WHAT TO WORK ON: Each line of the data below from the one holding "Click the heart wishlist icon" to the one holding "Open the Transitions", inclusive, is to be reproduced exactly; no other line belongs in the answer.
(RECORDED INFORMATION Opens)
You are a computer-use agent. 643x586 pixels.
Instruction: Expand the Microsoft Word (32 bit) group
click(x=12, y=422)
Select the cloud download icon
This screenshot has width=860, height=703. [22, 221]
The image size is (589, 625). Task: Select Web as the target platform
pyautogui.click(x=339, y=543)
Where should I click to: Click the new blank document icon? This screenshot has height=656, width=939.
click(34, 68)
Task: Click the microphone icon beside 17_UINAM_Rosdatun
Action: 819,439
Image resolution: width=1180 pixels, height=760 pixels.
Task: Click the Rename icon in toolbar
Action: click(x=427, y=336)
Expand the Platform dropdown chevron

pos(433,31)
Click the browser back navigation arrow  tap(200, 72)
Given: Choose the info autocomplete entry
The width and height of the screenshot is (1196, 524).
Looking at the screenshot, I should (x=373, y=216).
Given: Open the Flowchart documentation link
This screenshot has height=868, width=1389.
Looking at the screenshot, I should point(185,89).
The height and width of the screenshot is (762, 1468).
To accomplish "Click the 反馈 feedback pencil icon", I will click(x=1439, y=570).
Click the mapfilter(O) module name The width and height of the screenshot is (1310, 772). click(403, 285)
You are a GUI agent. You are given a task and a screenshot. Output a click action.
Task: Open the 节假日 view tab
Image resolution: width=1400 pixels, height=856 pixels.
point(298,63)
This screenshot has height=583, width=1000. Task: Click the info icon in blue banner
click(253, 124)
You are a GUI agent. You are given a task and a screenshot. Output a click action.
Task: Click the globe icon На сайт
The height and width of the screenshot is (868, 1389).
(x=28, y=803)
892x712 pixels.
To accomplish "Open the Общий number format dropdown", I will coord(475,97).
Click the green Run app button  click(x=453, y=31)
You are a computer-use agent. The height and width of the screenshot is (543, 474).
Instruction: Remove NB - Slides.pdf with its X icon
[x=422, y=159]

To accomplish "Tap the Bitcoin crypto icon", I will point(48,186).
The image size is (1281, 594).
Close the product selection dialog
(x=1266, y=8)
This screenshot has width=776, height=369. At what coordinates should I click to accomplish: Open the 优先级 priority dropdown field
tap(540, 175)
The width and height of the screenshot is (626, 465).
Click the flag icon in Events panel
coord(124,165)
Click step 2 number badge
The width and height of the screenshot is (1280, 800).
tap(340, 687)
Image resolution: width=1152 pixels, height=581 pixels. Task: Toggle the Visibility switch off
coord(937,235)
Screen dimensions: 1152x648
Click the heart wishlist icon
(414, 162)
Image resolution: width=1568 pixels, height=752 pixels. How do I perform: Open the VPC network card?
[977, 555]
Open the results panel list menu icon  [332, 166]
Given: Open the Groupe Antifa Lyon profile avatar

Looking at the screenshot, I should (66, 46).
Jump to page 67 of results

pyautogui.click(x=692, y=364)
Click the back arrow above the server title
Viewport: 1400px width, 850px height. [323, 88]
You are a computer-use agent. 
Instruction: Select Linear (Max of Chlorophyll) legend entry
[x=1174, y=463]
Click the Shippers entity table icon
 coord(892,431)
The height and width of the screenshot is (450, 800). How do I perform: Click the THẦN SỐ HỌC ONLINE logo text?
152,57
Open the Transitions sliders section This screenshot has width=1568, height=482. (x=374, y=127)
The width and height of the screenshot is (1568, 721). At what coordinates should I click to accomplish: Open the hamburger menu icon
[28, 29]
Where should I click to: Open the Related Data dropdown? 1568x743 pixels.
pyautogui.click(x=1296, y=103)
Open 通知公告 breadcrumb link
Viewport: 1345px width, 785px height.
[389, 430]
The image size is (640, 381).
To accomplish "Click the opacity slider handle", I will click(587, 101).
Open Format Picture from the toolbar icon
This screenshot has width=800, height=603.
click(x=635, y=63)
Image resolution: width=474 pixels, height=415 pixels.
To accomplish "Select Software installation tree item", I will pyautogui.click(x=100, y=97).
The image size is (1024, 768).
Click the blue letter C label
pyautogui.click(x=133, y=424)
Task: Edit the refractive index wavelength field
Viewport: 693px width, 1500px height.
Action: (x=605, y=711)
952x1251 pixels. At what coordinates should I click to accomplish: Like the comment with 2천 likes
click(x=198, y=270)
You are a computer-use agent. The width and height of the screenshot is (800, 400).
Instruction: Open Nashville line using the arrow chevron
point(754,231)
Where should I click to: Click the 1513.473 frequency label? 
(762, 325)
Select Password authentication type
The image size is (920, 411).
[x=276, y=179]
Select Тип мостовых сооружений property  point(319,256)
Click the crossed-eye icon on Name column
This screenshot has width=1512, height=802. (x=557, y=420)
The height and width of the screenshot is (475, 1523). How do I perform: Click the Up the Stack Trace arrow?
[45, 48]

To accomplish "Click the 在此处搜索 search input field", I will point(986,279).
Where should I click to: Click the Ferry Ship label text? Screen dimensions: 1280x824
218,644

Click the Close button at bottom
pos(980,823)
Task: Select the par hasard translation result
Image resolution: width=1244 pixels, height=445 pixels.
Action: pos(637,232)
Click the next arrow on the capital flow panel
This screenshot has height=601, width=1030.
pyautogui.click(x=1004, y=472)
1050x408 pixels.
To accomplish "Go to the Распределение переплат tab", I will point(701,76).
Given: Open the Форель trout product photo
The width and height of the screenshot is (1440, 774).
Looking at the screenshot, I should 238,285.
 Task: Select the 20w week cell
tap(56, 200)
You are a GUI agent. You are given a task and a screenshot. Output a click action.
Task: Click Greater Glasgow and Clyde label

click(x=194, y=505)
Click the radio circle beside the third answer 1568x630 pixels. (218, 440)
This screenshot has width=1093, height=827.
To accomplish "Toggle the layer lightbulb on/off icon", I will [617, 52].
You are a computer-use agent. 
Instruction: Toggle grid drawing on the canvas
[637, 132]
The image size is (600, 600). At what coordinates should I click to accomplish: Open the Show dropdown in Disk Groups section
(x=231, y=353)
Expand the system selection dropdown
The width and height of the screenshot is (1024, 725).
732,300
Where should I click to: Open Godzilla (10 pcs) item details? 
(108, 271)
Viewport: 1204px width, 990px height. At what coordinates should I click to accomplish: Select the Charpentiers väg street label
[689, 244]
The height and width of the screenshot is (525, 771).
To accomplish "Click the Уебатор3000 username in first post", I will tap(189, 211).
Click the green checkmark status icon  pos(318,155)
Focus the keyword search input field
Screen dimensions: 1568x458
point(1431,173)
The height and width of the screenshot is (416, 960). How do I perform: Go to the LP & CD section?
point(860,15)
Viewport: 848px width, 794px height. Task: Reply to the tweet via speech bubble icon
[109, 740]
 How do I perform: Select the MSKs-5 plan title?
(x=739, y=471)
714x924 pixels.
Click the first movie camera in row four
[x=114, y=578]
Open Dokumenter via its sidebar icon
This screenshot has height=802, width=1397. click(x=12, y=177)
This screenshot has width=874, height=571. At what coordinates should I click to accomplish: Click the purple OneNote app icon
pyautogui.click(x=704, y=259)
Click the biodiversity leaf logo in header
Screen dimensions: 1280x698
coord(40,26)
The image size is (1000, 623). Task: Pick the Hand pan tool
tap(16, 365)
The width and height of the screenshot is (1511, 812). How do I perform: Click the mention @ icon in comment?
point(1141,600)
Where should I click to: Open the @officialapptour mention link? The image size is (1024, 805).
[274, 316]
(RECORDED INFORMATION Closes)
EXERCISE RESULT:
Click the heart wishlist icon
(414, 162)
Image resolution: width=1568 pixels, height=752 pixels. How do I perform: Open the VPC network card?
[977, 555]
Open the results panel list menu icon  [332, 166]
Given: Open the Groupe Antifa Lyon profile avatar

Looking at the screenshot, I should (66, 46).
Jump to page 67 of results

pyautogui.click(x=692, y=364)
Click the back arrow above the server title
Viewport: 1400px width, 850px height. [323, 88]
You are a computer-use agent. 
Instruction: Select Linear (Max of Chlorophyll) legend entry
[x=1174, y=463]
Click the Shippers entity table icon
 coord(892,431)
The height and width of the screenshot is (450, 800). How do I perform: Click the THẦN SỐ HỌC ONLINE logo text?
152,57
Open the Transitions sliders section This screenshot has width=1568, height=482. (x=374, y=127)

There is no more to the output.